(Stored data)
[Start of section]

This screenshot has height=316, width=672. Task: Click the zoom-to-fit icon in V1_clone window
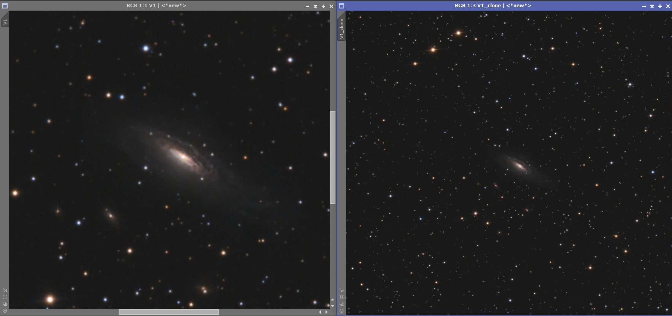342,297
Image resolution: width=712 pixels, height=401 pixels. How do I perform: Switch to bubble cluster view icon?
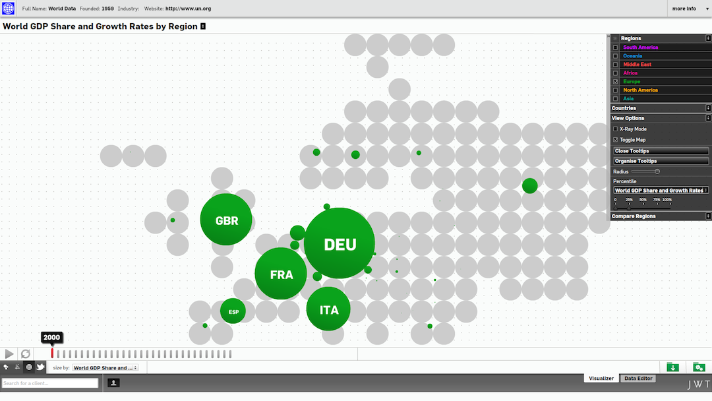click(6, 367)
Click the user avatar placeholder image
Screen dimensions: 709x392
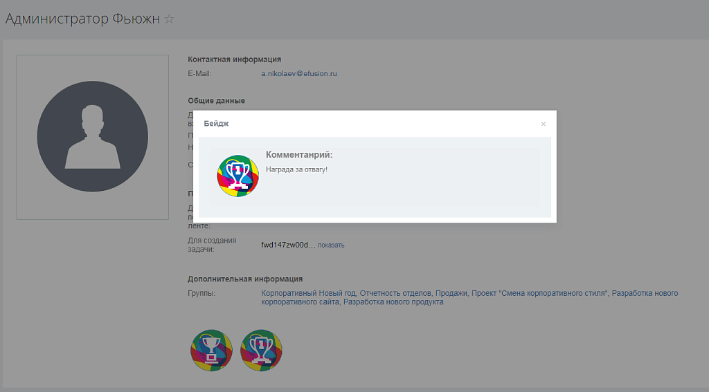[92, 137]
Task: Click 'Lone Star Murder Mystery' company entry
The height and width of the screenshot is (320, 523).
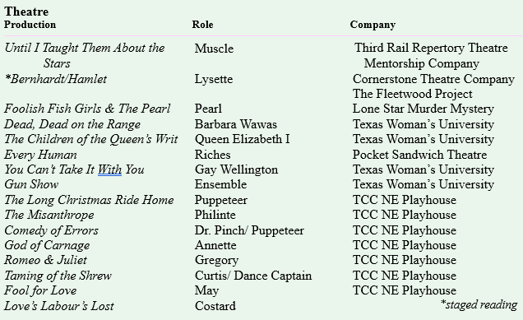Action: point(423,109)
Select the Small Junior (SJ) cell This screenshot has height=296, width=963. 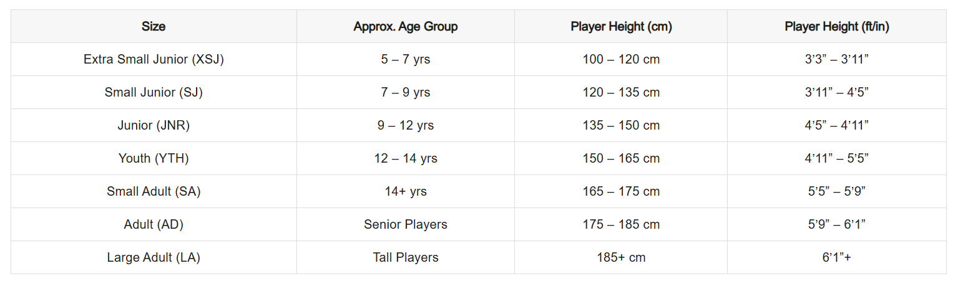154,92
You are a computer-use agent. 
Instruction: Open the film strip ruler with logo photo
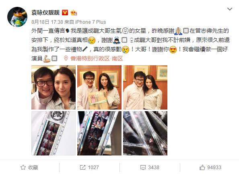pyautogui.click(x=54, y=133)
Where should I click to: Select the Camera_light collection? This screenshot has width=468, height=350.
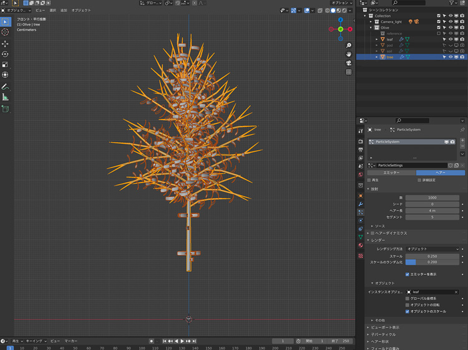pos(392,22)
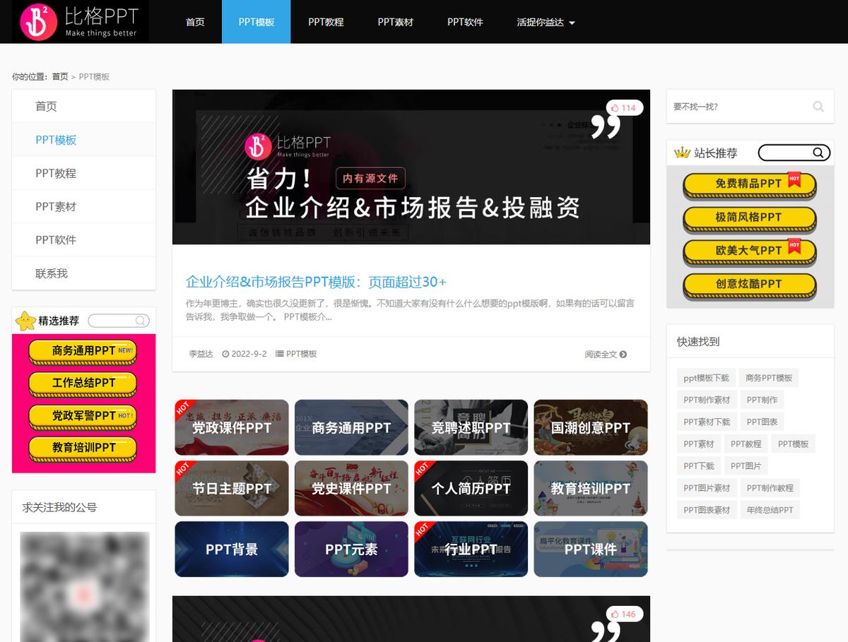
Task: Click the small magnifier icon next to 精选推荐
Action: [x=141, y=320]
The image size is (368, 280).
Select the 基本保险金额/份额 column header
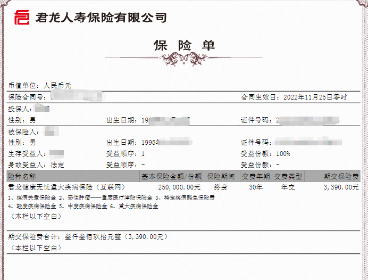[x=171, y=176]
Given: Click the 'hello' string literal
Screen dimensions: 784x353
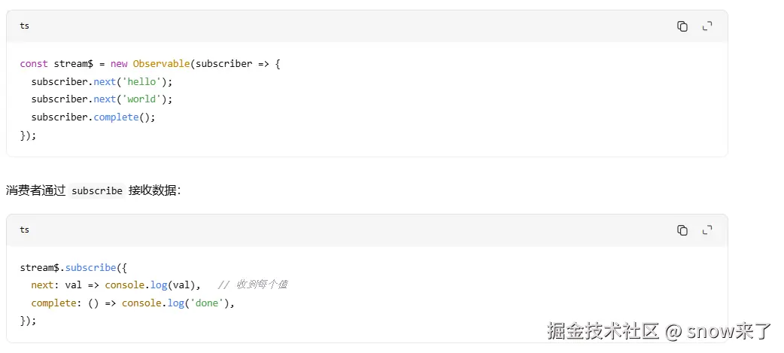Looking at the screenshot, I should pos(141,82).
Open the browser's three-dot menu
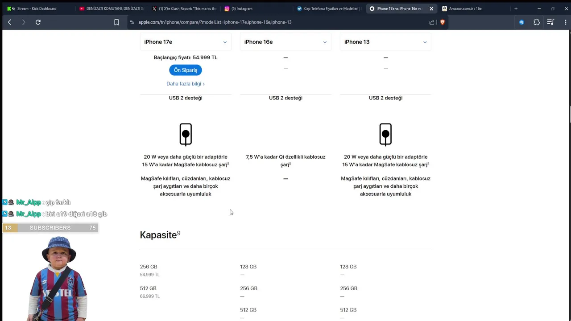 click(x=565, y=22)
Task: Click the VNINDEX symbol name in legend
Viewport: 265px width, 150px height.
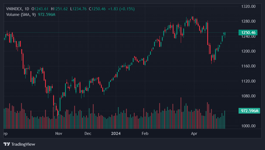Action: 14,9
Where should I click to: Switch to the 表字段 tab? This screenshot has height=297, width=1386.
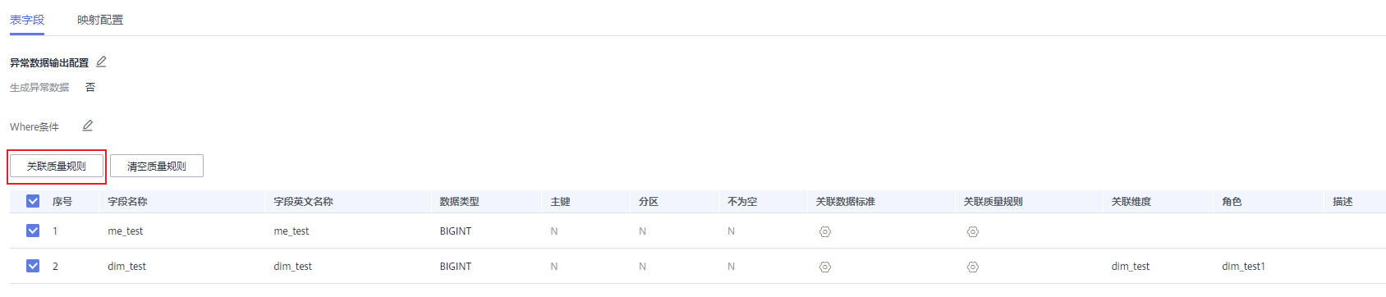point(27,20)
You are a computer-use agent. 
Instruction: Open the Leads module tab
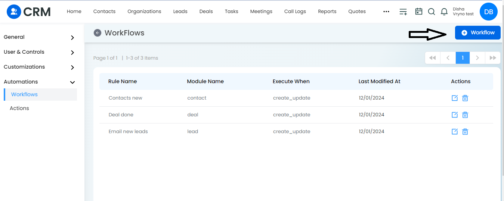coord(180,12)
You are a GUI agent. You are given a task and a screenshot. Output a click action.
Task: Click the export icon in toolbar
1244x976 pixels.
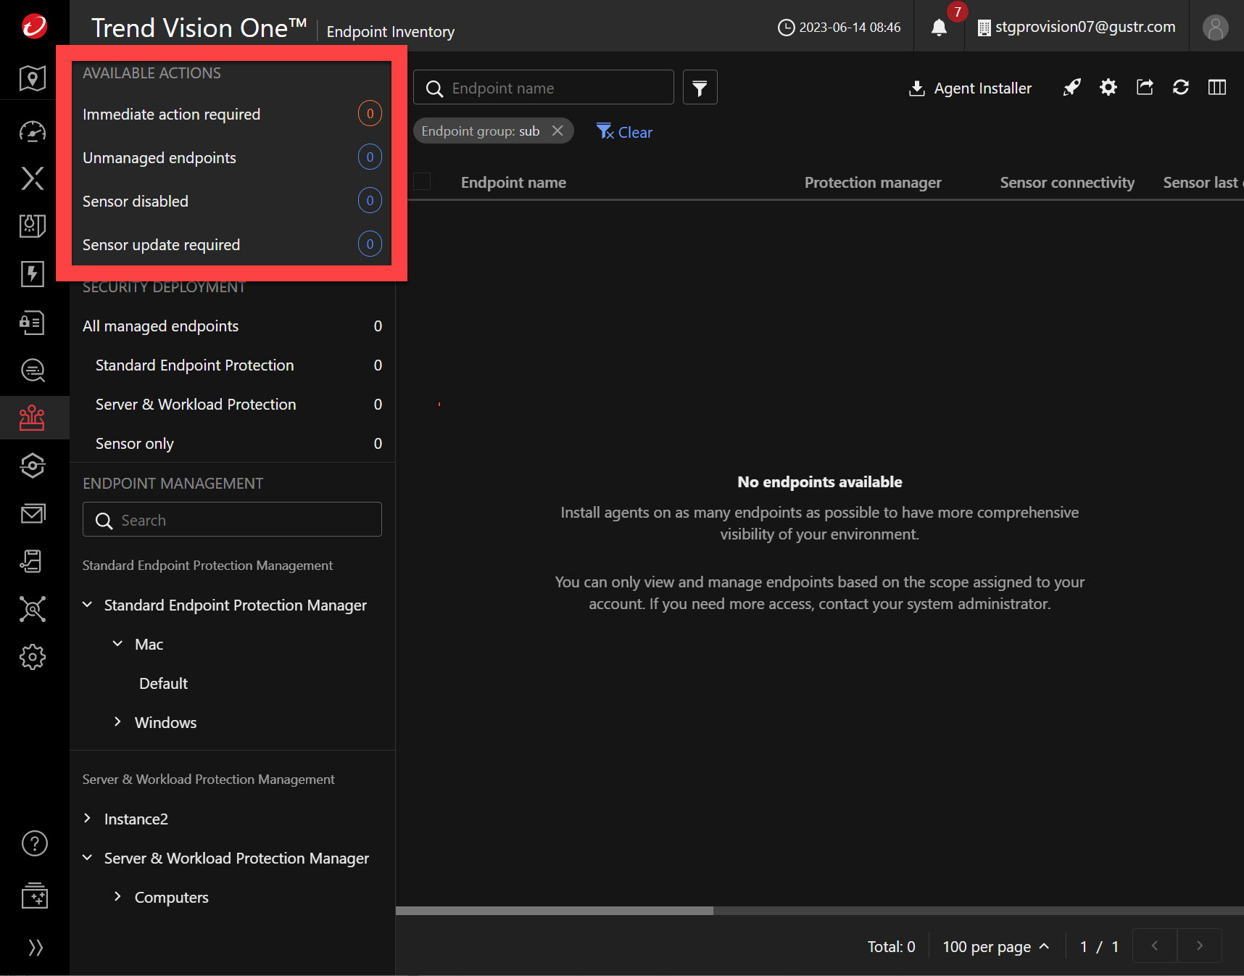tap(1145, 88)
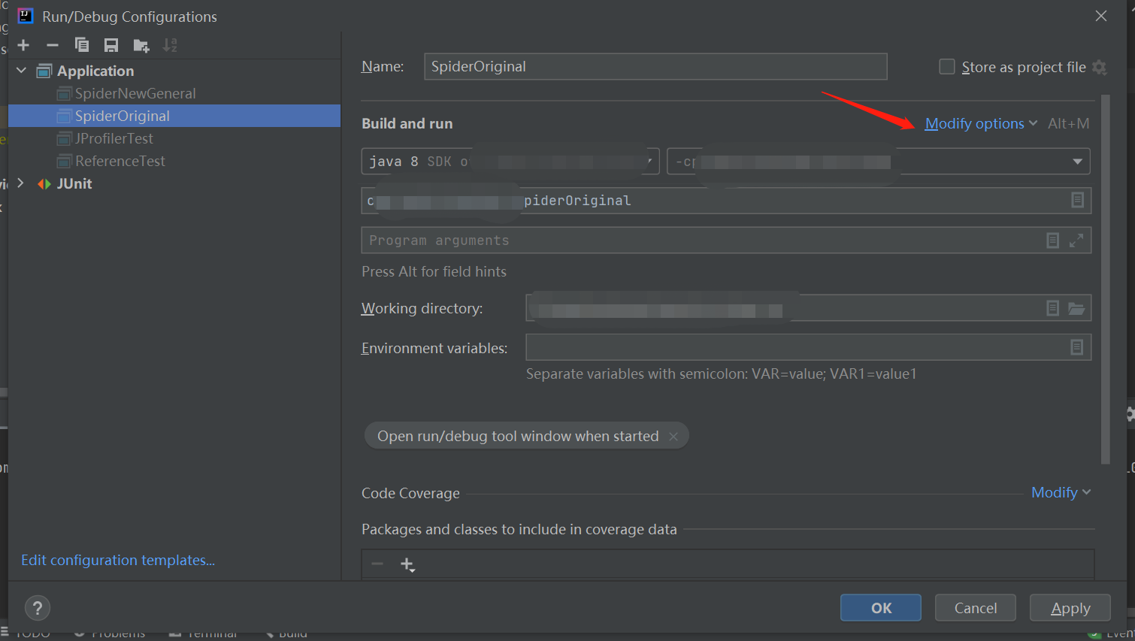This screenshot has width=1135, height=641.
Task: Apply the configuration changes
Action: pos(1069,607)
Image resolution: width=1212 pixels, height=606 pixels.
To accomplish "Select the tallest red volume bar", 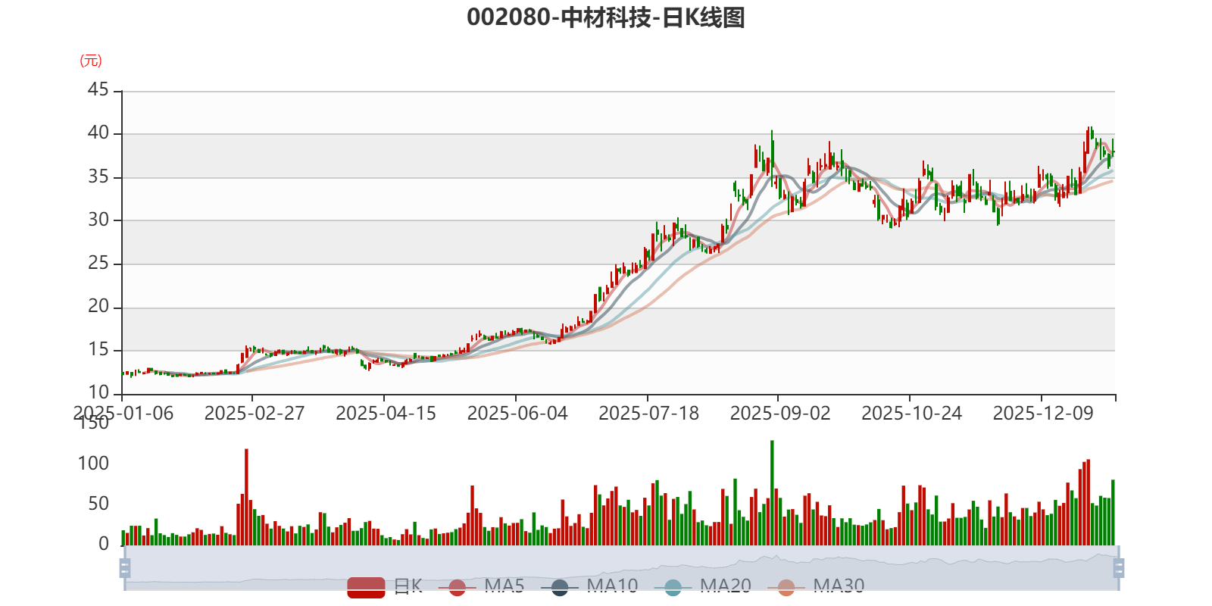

[End of section]

= ABOUT THIS EXERCISE =
Reproduce exactly, and only, the part of the entries above that runs from the line with "1244x976 pixels." to the last line, both included. Pictures stay out.

= EXERCISE OUTPUT =
1244x976 pixels.
tap(1145, 88)
This screenshot has width=1135, height=641.
Task: Apply the configuration changes
Action: pos(1069,607)
Image resolution: width=1212 pixels, height=606 pixels.
To accomplish "Select the tallest red volume bar", 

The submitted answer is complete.